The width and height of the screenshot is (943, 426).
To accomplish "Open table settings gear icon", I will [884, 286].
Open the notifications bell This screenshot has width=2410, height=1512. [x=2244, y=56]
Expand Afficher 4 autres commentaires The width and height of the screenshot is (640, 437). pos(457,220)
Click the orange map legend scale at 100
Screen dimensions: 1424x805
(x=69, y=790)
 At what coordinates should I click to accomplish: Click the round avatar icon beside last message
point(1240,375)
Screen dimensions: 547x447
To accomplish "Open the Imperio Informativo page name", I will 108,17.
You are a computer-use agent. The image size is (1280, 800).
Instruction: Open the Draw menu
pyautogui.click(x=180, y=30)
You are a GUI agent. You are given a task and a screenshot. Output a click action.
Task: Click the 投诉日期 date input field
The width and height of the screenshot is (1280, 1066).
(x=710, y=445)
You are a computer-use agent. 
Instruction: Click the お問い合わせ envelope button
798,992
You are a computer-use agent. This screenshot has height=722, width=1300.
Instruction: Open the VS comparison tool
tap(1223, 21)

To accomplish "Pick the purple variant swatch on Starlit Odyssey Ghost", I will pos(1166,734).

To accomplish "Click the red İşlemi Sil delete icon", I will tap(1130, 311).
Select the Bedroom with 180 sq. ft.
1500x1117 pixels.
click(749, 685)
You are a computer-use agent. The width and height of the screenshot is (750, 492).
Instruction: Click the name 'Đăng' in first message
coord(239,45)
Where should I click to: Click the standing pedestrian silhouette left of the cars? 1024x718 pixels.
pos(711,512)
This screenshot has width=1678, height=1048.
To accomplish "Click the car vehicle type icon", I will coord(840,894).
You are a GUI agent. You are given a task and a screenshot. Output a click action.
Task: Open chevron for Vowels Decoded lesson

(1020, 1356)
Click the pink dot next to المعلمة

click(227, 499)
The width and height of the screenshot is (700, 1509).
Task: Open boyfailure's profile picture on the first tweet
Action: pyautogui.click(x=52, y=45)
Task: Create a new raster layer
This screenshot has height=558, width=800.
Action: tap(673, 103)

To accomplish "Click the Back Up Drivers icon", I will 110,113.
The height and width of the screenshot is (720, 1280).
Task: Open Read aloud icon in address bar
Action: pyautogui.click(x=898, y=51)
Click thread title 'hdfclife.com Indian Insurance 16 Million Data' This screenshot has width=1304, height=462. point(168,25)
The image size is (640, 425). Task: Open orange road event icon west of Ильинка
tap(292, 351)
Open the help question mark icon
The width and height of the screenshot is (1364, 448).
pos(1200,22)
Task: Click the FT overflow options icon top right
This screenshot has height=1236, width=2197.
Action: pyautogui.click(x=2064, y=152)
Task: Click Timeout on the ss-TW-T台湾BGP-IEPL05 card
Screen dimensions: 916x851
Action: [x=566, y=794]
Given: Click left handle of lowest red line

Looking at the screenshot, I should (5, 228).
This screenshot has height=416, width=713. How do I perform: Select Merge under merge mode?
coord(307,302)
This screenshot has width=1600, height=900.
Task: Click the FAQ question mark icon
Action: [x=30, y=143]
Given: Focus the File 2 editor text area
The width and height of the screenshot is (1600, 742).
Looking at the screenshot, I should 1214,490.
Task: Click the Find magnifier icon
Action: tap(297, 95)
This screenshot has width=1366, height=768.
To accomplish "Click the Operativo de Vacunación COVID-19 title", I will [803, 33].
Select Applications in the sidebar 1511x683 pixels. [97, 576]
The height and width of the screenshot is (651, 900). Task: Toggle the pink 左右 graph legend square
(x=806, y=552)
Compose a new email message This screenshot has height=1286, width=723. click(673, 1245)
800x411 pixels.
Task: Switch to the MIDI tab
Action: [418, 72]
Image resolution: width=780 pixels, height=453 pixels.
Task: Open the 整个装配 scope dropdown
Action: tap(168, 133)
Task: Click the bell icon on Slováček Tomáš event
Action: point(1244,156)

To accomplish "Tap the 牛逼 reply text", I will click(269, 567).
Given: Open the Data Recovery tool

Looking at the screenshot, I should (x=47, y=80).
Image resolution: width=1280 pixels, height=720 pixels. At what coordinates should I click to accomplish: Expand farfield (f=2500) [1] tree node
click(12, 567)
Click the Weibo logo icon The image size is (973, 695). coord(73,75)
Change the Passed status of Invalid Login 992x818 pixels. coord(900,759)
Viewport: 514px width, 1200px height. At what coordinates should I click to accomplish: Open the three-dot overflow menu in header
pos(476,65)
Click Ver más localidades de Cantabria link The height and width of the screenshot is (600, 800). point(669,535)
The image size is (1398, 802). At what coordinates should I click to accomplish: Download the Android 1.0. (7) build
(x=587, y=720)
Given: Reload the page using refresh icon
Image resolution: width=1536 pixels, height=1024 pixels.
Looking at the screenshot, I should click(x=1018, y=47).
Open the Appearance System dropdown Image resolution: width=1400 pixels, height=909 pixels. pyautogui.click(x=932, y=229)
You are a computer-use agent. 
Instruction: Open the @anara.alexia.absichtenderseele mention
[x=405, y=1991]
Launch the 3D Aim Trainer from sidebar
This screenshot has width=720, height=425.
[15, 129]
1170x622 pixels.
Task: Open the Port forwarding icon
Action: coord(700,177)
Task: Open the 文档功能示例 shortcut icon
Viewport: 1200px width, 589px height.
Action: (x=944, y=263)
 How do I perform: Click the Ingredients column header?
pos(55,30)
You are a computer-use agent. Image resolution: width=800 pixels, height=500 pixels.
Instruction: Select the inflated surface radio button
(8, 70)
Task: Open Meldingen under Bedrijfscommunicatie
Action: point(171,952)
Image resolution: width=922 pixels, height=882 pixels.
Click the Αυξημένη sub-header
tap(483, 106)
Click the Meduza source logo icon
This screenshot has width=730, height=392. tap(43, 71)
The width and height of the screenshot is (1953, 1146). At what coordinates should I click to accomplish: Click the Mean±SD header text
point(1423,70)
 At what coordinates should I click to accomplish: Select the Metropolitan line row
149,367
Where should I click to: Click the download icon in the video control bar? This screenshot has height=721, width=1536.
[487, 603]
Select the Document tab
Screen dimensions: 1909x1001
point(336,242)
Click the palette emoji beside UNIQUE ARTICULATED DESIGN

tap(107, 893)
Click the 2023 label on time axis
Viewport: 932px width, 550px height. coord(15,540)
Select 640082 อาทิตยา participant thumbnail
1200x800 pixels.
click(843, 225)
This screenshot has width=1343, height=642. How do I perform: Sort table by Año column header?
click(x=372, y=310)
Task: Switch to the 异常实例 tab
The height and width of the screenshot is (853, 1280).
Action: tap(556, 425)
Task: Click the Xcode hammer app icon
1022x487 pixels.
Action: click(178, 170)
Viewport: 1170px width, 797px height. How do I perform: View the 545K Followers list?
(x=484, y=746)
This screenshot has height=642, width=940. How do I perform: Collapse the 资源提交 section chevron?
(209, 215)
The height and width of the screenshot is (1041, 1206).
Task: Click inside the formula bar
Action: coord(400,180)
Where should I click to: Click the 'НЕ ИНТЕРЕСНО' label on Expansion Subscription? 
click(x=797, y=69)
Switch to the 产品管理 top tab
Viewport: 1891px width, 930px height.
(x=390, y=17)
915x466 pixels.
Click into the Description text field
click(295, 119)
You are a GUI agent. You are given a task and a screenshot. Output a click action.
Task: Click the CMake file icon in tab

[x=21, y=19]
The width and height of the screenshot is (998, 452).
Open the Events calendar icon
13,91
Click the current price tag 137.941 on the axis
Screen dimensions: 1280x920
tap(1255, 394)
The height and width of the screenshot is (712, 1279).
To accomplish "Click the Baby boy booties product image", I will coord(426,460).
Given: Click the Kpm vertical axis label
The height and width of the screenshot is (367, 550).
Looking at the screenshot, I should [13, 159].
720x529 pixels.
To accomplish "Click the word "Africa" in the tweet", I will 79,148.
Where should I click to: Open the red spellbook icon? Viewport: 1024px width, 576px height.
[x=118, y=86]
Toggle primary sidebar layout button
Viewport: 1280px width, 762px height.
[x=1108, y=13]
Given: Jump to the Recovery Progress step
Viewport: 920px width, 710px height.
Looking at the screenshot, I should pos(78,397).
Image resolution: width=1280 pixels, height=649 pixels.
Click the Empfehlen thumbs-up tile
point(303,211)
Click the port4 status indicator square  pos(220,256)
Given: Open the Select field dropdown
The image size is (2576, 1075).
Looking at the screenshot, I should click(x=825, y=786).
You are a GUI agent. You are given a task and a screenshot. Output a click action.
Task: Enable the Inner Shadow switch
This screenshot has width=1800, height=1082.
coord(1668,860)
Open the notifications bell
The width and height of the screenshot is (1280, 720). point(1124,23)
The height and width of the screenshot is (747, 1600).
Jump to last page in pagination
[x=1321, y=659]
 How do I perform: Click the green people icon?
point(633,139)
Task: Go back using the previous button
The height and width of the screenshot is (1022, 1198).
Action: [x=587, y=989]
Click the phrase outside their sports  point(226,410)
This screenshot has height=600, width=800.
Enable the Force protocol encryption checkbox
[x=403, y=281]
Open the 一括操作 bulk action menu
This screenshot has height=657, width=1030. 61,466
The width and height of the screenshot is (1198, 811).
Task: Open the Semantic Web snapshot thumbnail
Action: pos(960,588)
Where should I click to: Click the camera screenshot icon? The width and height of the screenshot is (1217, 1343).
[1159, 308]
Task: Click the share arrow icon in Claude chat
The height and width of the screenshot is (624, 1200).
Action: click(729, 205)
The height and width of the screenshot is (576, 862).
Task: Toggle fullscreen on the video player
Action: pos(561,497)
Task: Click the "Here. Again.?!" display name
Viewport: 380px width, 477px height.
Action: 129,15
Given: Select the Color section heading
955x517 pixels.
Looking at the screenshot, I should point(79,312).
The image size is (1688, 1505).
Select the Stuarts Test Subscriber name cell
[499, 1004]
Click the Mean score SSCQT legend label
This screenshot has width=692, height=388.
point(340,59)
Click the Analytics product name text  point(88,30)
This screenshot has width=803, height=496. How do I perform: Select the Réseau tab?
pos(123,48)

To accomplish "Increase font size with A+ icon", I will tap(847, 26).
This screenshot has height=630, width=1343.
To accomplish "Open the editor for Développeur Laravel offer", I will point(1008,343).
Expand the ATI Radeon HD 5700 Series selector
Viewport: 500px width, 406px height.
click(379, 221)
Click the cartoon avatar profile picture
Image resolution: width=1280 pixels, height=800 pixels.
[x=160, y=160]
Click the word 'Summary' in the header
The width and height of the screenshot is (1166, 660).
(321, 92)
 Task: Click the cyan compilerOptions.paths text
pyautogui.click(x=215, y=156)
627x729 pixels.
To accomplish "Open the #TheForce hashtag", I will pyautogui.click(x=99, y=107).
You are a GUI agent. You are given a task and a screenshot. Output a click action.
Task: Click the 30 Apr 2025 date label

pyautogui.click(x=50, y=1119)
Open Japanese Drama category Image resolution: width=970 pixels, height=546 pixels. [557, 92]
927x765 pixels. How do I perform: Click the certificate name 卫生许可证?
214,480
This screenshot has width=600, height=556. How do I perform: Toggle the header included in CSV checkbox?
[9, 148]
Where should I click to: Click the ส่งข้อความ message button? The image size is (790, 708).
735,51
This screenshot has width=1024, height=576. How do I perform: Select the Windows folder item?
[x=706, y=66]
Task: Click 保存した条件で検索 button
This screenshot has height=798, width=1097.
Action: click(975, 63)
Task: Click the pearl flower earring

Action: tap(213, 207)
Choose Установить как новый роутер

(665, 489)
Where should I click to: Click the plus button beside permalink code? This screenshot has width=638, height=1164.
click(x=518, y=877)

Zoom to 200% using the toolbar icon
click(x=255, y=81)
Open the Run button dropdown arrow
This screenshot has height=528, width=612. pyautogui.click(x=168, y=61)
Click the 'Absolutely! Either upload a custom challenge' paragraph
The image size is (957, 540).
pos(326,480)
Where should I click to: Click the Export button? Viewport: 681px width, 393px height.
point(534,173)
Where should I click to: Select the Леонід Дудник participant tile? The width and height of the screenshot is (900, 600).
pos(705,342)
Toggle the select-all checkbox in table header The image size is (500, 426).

---+---

Every line from the line containing "This screenshot has height=416, width=713." through the line containing "Given: Focus the File 2 editor text area" in the records above must be retyped exactly. Leave out the rest.

This screenshot has height=416, width=713. How do I perform: Select Merge under merge mode?
coord(307,302)
This screenshot has width=1600, height=900.
Task: Click the FAQ question mark icon
Action: [x=30, y=143]
Given: Focus the File 2 editor text area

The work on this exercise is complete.